Araceli Cambronero caught a commuter train from a suburb of Madrid into the city on March 11th, 2004, as she did every weekday morning. But her routine was horrifically broken when bombs ripped through the train as it pulled into Atocha station. The carriage next to Cambronero's was destroyed and many of those near her died. But unlike the 191 victims of the blasts on four trains that day in the Spanish capital, she survived.
Her only injury was a constant ringing in her ear, which still comes back to haunt her. Yet she has been left far from unscathed. “When you suffer a massive post-traumatic shock, it can damage you psychologically for a long time,” she says. “And that can have an effect on your family, your work and your health.”
The bombing affected her relationship with her husband and they divorced. She found it harder to do her job, which she lost soon afterwards. Cambronero was then diagnosed with breast cancer and in a further twist of bad luck she lost €15,000 in an investment scheme which turned out to be fraudulent.
Now 45, she has overcome the cancer and can even laugh at how dramatic her catalogue of personal disasters looks. The past decade has also given her a sense of perspective. "I'm not saying that day [of the bombing] is to blame for everything that's happened to me," she says, stroking her dog in the small flat she shares with her two children. "But it did seem to have an effect on a lot of the things I've been through. 'March 11' started on that day, but for me, March 11 has never ended."
Yet to heal
Cambronero and those who lost loved ones in the attack will mark its 10th anniversary this week. They will look back on a tragedy that not only turned their lives upside down, but that left a division in Spanish society that is yet to heal.
The bombings took place just three days before the general election that removed the conservative Popular Party (PP) of José María Aznar from power. Immediately after the attack, Aznar insisted they were the work of Basque group Eta, despite mounting evidence that jihadists had been responsible.
The notion that the government had not told the truth and that its support for the invasion of Iraq had provoked the bombing appeared to help Socialist José Luis Rodríguez Zapatero to win a surprise victory.

**YOUR GOAL**
Please carry the piece on the 2004 Madrid train bombings forward from its last sentence.

**RECORD SET**
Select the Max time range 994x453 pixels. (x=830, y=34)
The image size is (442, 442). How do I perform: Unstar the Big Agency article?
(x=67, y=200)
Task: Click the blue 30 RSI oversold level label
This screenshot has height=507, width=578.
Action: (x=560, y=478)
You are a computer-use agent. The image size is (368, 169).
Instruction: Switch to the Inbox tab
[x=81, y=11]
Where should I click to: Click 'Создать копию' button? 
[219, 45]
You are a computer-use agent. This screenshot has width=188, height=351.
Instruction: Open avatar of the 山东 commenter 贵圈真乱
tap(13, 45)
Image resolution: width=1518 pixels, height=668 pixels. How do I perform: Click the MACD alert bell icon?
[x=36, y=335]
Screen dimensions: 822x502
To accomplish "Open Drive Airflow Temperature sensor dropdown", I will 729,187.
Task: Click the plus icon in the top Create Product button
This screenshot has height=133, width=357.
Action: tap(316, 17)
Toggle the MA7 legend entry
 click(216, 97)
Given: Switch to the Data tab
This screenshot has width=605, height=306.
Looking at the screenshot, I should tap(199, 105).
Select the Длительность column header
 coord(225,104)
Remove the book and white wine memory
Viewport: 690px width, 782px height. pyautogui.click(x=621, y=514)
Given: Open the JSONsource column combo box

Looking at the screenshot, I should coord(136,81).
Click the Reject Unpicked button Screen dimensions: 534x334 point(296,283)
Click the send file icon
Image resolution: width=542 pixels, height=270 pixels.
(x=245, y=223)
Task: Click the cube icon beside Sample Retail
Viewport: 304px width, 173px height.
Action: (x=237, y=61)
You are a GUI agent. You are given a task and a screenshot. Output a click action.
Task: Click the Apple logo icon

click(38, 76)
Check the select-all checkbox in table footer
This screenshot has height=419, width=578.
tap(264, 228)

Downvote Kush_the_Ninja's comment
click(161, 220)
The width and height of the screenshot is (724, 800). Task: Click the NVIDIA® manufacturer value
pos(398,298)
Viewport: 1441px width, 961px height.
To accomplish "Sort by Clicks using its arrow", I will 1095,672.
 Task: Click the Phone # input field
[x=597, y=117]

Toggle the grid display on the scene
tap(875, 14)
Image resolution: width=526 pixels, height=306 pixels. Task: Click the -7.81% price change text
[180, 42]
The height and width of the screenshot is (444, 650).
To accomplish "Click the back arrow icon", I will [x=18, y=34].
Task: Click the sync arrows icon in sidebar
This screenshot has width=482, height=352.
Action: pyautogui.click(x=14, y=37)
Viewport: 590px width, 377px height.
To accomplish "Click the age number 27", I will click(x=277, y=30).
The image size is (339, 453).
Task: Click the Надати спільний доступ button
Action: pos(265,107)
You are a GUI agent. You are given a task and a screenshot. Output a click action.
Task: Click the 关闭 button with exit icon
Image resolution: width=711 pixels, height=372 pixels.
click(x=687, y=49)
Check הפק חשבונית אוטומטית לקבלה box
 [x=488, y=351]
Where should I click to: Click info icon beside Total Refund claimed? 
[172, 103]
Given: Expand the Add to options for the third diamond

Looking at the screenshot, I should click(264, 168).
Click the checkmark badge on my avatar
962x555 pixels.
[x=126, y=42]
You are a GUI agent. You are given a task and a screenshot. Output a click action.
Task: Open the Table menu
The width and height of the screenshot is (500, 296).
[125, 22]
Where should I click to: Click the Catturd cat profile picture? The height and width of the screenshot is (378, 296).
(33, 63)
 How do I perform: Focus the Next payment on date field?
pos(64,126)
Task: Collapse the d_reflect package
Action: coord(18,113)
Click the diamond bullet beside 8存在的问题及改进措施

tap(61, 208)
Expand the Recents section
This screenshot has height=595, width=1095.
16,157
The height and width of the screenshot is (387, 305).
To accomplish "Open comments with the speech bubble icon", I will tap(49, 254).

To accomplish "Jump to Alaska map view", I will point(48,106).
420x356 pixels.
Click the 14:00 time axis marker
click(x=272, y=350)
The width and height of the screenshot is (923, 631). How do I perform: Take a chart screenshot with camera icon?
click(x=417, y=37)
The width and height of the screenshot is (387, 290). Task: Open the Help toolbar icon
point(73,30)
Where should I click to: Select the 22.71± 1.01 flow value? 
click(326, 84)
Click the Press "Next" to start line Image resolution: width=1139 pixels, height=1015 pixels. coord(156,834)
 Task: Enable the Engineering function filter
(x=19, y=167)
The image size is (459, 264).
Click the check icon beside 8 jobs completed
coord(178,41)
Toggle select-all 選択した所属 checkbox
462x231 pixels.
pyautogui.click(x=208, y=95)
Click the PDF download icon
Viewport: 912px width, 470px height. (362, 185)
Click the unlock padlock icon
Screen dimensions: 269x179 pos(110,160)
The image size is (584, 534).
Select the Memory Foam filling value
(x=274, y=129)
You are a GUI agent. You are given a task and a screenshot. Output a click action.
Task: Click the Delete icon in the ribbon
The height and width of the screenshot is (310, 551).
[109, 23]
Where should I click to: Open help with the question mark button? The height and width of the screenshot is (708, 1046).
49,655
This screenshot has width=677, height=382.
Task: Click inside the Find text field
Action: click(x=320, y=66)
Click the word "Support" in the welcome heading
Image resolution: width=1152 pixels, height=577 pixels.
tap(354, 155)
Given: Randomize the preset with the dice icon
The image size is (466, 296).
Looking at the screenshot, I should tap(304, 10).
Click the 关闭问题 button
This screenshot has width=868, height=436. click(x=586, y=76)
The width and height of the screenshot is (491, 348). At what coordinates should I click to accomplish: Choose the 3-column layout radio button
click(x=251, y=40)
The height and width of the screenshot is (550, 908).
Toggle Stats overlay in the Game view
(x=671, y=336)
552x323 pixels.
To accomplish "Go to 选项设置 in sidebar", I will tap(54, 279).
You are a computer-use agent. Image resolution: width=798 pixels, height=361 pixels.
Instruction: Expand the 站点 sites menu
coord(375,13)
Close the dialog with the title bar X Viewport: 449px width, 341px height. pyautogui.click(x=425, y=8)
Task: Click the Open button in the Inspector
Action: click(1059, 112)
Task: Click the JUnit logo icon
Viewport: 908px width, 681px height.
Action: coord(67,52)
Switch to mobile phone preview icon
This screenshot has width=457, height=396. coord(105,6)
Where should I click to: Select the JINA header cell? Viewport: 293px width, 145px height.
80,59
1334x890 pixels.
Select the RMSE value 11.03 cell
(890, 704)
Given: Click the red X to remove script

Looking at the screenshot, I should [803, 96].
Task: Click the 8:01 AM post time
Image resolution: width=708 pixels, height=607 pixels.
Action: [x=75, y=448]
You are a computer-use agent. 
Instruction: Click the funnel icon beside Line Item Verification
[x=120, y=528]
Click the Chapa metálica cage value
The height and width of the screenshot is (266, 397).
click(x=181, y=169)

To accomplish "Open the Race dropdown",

**REPLY TO THE EXERCISE**
Zapatero, who governed until 2011, was branded by many on the right as an illegitimate prime minister who had directly benefitted from terrorism. In addition, conspiracy theories started to circulate: that Eta had in fact been involved or even that the security forces had organised the attack. In 2007 a group of al-Qaeda-inspired terrorists was jailed for carrying out the bombings.
Experts on international terrorism, such as Fernando Reinares, support that sentence. He recently published an exhaustively-researched book on the attack in which he concludes that it was a response to the Spanish state’s clampdown on jihadist activity in the late 1990s and early 2000s.
And yet, conspiracy theories are still rife: most notably on right-wing radio and TV stations. “From the very first moment, the March 11 attack seemed very strange to me, to me it smacked of being a coup d’état,” says Ignacio López Brú, a businessman who has written a book on what he claims was a massive state cover-up. “It wasn’t al-Qaeda,” he says flatly, offering the possibility that rogue elements in the security forces cooked up the plot.
López Brú blames the attack for bringing a Socialist prime minister into power and “neutralising” the PP. He subsequently attributes many of what he sees as modern Spain’s ills – the rise of Catalan nationalism or the decentralised nature of the state – to the bombings.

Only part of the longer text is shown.